Let us know your worst disaster and the best story will be published in the next edition of Better Brews Newsletter and the winner of the published story will win $100 off the price of a short homebrewing course.

I know I have problems with temperature control. You need to spend quite a bit of money to have good temperature control. I know I have to do that or suffer  the consequences. What about you?

It starts with the hot liquor. I have about 80L of water to heat up and do so with a 2400W heating element. This takes a long time and I have found the temperature varies alot between different points in the water reservoir. I do not use a gas burner because the tank is at head height and I am a stickler for safety.

However, I have a magnetic stirrer to keep the water stirred and homogenous. This works well. Secondly, when I mash in I lose quite a bit of heat as the insulated mash-lauter tun is not the best. You will always loose a bit of temperature when mashing in simply because of the lid being off and if your vessel is poorly insulated. So aim for at least 2 degrees higher than your expected mash temperature.

My kettle, which is gas heated, heats up really well as I have a high pressure regulator which you can purchase at some homebrew shops.

After boiling I can cool relatively quickly by using a small heat exchanger (from a homebrew shop).

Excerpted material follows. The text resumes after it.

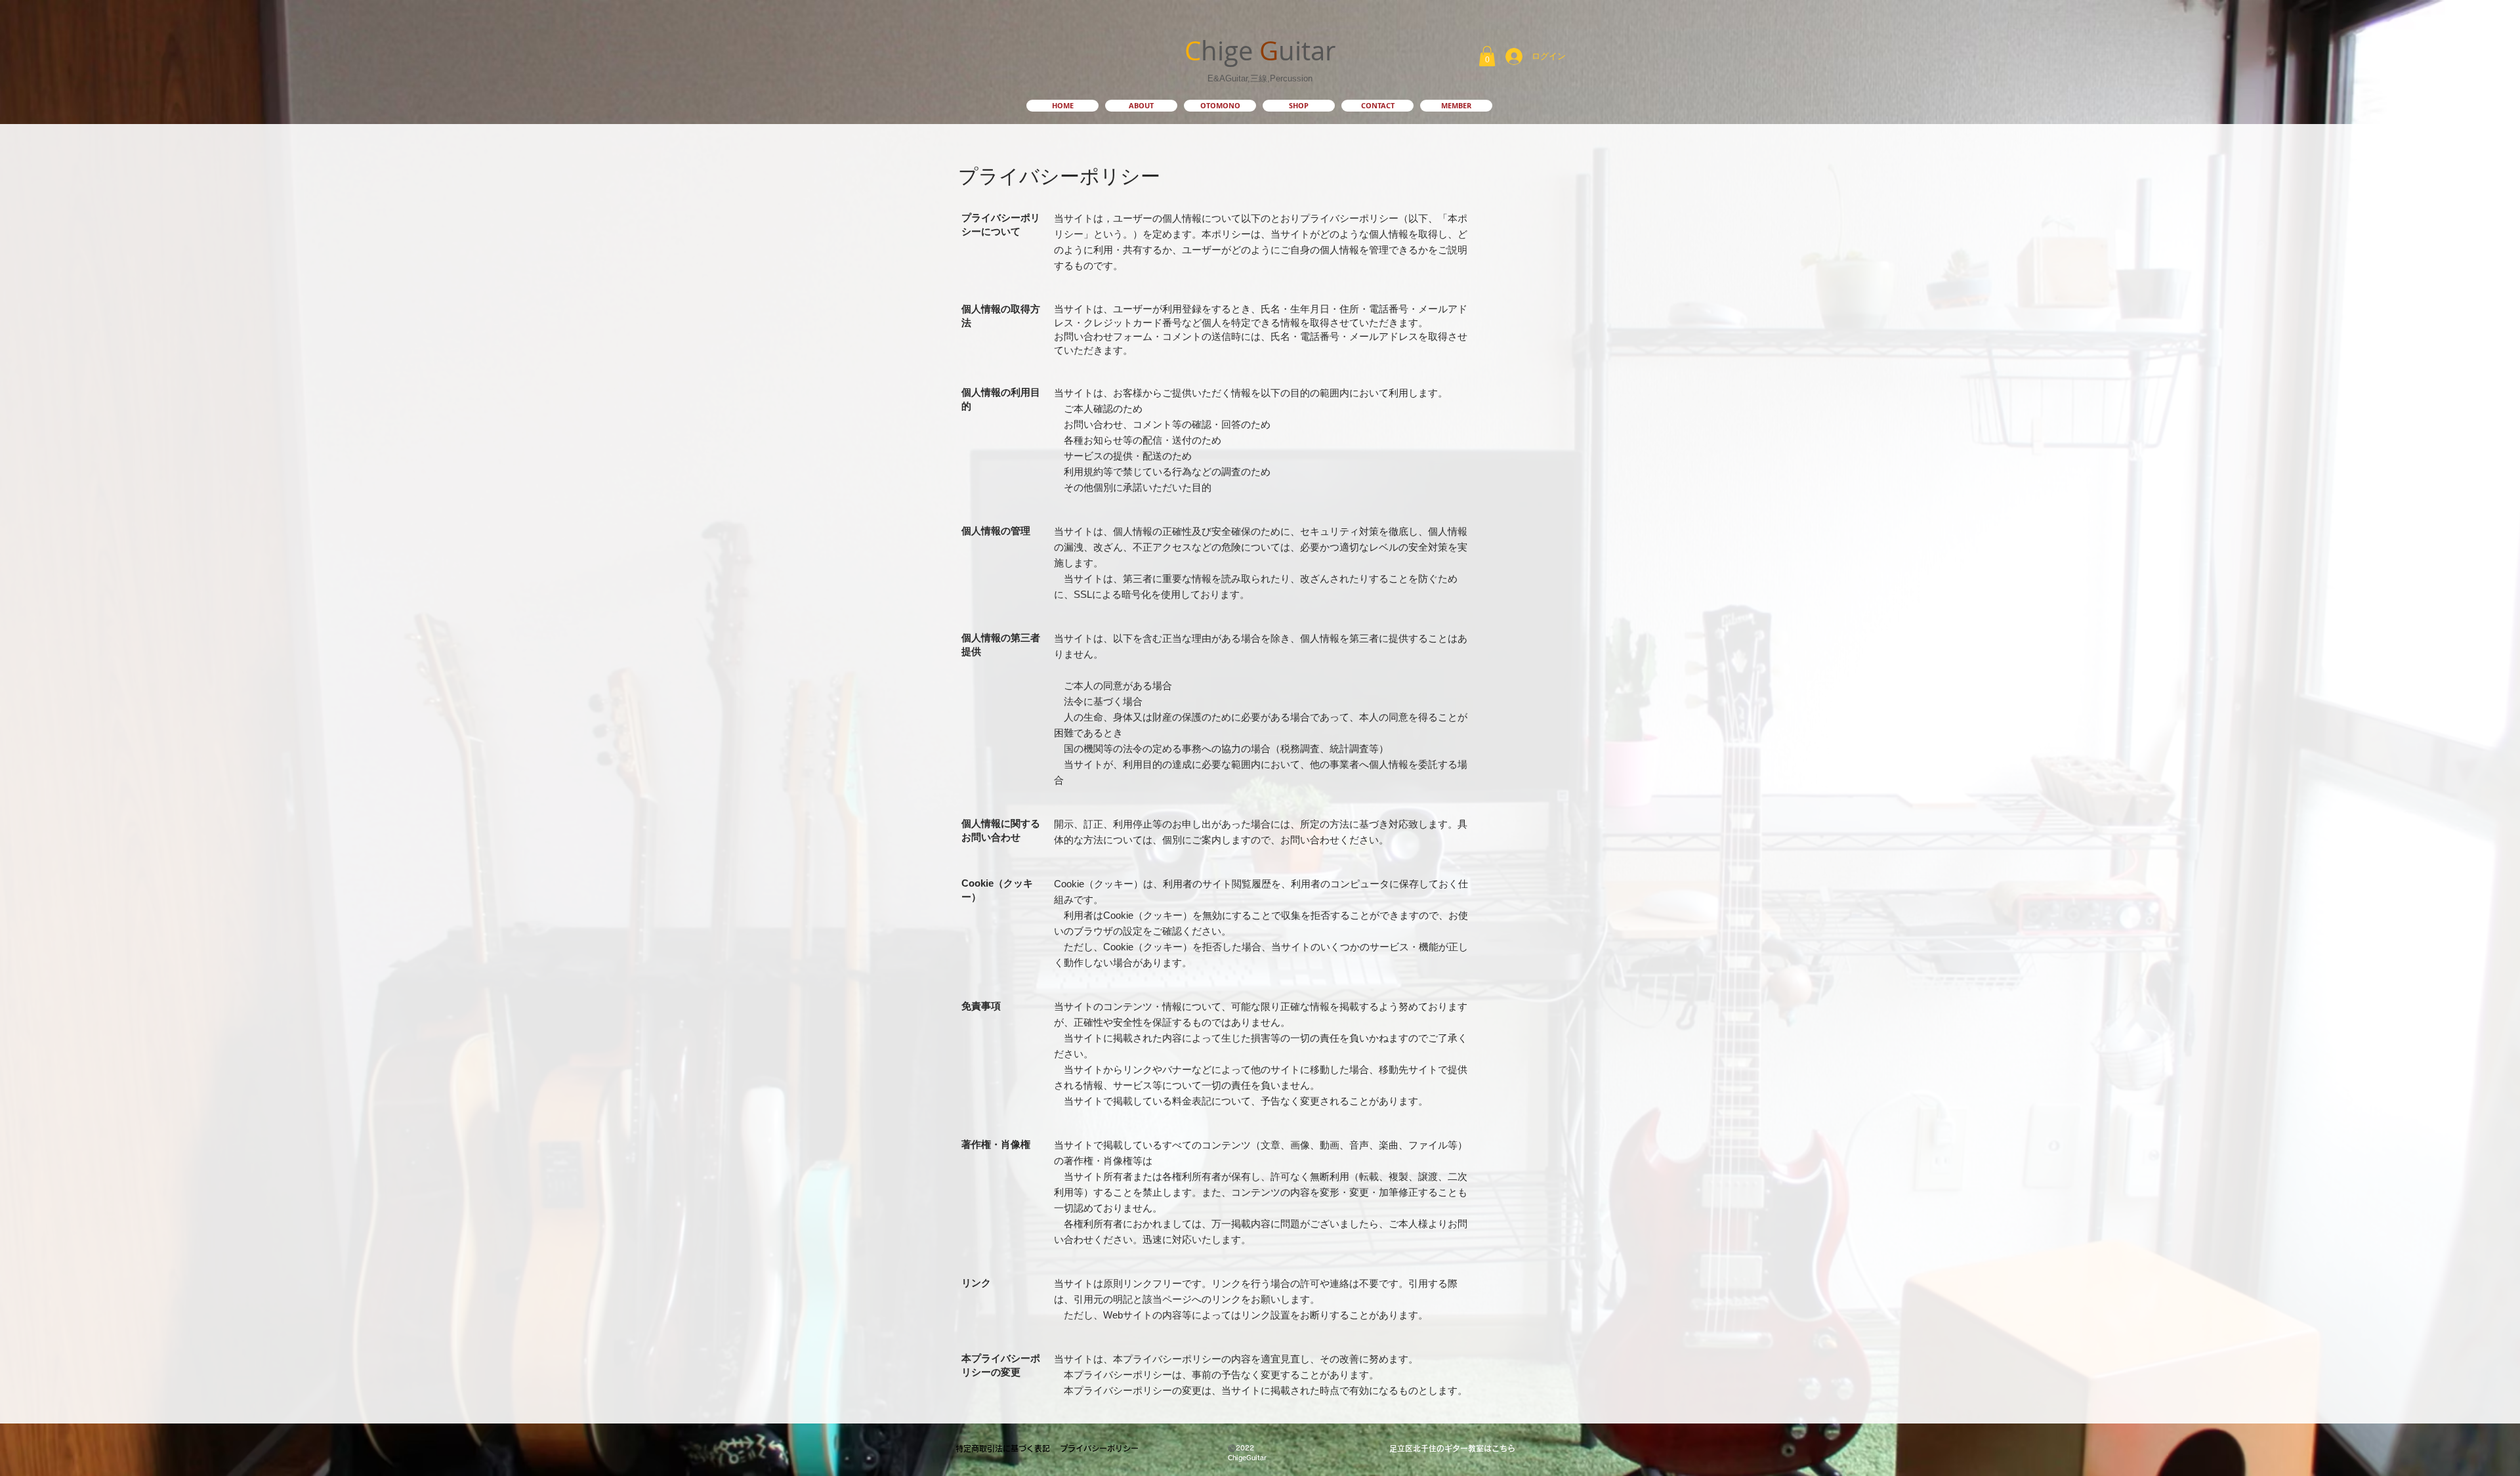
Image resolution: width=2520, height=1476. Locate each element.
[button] (1487, 56)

This is important to cool quickly in order to minimise infections.

Then there is the fermentation temperature and we want to have steady temperatures and not uncontrollable temperatures which result in bad tasting beer.I have a fridge with a temperature controller and I can set it to virtually  any temperature I choose. Just remember that the cooling isn’t instantaneous because it takes time for the beer contents to change temperature even though you have set the right fridge temperature. So, although not ideal like the glycol jacketed fermenters breweries have, it is certainly better than no control at all!

Once, when I was fermenting on a bench in the shed the temperature reached 30 deg.C and so the airlock was broken due to vigorous bubbling and the beer became infected. Not too good!

So what does this show? That being a good brewer isn’t always enough. You need good equipment and temperature control , not only to make good beer but to be consistent.

I talk about many facets of consistency in my brewing classes and I can talk with authority. Because I have worked as a brewer and scientist in improving beer quality for almost 30 years.